Stored records:
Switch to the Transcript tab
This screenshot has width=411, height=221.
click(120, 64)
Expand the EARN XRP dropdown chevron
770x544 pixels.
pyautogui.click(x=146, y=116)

What to work on:
Word for word, copy out the data.

Worked solution:
Switch to the Transcript tab
This screenshot has width=411, height=221.
click(120, 64)
Expand the EARN XRP dropdown chevron
770x544 pixels.
pyautogui.click(x=146, y=116)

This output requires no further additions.